E' quanto chiedono 34 ambasciatori italiani in pensione - tra i quali Pasquale Ferrara, Pasquale Quito Terracciano, Ferdinando Nelli Feroci, Stefano Stefanini, Rocco Cangelosi - in una lettera aperta alla premier Giorgia Meloni.

I firmatari chiedono di "sospendere ogni rapporto e cooperazione" nel settore militare e della difesa con Israele; "sostenere in sede Ue ogni iniziativa che preveda sanzioni individuali"; "unirsi al consenso europeo" per la sospensione temporanea dell'accordo Israele-Ue.
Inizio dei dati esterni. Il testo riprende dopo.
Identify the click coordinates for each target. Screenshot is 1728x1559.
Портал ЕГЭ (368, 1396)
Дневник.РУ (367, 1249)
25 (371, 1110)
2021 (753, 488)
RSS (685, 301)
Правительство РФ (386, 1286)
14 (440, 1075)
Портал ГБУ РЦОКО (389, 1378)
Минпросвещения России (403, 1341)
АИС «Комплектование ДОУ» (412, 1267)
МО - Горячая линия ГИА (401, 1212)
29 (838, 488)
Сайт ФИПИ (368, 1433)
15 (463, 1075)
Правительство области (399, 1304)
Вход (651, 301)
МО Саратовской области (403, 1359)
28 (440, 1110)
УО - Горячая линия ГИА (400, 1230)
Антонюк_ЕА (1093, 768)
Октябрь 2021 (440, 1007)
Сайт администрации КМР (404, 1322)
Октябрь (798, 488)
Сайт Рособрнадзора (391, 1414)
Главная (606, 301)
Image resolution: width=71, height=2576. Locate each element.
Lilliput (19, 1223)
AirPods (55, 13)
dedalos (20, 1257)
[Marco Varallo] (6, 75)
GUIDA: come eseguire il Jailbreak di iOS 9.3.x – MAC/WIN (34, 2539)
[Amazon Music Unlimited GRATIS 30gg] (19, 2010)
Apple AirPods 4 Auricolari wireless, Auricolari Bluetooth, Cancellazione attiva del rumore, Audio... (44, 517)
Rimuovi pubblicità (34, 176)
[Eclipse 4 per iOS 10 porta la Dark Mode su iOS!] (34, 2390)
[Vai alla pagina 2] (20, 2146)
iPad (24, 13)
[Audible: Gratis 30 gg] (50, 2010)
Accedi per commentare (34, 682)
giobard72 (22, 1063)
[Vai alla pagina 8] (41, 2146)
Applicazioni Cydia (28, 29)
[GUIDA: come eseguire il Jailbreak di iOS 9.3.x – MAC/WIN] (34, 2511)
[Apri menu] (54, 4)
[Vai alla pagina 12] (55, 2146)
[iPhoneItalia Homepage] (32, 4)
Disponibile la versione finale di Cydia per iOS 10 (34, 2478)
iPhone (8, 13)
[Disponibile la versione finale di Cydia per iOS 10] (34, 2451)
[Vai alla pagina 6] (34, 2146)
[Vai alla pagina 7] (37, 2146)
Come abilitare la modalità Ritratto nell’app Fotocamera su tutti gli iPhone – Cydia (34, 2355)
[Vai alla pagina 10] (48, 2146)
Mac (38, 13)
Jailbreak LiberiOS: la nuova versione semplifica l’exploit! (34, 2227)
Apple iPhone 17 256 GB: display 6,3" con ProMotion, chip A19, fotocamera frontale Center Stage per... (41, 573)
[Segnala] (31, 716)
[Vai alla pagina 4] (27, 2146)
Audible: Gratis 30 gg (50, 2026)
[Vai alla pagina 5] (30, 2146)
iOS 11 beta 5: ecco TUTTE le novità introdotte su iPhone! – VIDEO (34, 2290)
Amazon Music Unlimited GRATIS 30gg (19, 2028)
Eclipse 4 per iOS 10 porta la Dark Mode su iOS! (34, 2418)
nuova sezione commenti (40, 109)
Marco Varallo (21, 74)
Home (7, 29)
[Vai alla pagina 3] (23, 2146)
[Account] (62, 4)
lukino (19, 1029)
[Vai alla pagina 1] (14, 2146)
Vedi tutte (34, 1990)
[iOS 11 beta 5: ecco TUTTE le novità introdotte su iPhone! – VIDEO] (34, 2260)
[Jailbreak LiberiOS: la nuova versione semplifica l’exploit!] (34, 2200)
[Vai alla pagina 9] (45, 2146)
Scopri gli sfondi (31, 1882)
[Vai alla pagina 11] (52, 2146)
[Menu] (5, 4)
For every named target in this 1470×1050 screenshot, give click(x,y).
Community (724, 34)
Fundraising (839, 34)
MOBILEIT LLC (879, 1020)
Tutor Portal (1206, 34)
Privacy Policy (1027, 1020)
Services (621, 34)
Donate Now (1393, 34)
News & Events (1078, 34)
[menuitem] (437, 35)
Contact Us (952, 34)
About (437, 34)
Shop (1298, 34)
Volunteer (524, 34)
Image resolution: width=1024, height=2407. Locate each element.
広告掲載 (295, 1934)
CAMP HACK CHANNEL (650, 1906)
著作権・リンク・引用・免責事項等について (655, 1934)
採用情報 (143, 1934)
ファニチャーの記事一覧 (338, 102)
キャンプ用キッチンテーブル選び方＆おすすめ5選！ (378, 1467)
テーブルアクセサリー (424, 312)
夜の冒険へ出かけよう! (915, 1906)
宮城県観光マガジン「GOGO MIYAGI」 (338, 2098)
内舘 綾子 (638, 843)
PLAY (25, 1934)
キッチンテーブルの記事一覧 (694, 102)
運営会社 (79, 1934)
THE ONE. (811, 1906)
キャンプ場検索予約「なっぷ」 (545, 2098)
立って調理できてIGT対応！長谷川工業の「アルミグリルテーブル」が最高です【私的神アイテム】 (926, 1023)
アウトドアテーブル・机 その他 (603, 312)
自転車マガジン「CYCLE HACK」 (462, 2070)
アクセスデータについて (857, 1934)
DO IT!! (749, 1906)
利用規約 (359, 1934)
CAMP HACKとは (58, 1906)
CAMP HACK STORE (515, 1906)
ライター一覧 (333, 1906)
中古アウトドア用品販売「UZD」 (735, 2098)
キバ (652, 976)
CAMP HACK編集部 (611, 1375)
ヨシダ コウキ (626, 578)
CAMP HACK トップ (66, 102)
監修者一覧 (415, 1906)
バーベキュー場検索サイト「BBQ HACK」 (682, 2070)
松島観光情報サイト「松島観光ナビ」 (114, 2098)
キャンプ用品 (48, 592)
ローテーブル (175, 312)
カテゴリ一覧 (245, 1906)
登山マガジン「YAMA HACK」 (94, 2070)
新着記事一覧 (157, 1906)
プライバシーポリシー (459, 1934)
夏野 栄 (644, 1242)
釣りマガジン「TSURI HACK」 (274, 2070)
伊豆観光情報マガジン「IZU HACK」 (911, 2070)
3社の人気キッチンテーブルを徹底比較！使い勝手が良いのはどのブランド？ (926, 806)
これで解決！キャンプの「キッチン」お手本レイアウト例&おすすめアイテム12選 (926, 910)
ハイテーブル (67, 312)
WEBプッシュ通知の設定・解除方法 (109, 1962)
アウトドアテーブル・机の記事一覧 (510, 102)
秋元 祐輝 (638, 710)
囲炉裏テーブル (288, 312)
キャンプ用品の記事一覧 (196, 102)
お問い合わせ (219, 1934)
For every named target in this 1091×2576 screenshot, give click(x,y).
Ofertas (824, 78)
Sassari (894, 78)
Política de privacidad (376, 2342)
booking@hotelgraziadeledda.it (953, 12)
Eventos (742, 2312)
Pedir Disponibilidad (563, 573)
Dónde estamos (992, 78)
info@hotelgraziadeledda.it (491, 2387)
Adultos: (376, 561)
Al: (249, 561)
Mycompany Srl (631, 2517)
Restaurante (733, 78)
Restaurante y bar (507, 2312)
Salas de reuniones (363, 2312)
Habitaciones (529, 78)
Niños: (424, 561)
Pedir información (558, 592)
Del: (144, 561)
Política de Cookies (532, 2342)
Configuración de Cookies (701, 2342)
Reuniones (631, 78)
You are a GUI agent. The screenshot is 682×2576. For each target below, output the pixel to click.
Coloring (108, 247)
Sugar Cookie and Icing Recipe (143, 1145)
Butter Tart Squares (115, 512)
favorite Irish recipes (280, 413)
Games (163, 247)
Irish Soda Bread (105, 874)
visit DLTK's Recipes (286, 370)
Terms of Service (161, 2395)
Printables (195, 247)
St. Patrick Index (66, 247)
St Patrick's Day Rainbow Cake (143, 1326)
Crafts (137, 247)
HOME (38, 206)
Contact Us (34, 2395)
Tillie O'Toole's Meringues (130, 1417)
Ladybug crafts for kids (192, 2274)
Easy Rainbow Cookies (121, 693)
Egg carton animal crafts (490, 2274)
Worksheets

La lettera aperta è stata firmata da 34 ambasciatori in pensione, che hanno rivestito incarichi di rilievo - due ex direttori politici, ex rappresentanti permanenti presso la Ue e la Nato, ex consiglieri diplomatici a Palazzo Chigi e al Quirinale, ex ambasciatori presso Paesi quali Cina, Gran Bretagna, Russia.

"Ci sono momenti nella storia in cui non sono più possibili ambiguità né collocazioni intermedie. Questo momento è giunto per Gaza", si legge nella lettera, che sottolinea come "ormai da molti mesi non ci sono più giustificazioni possibili o argomentazioni convincenti sulla condotta delle operazioni militari israeliane a Gaza".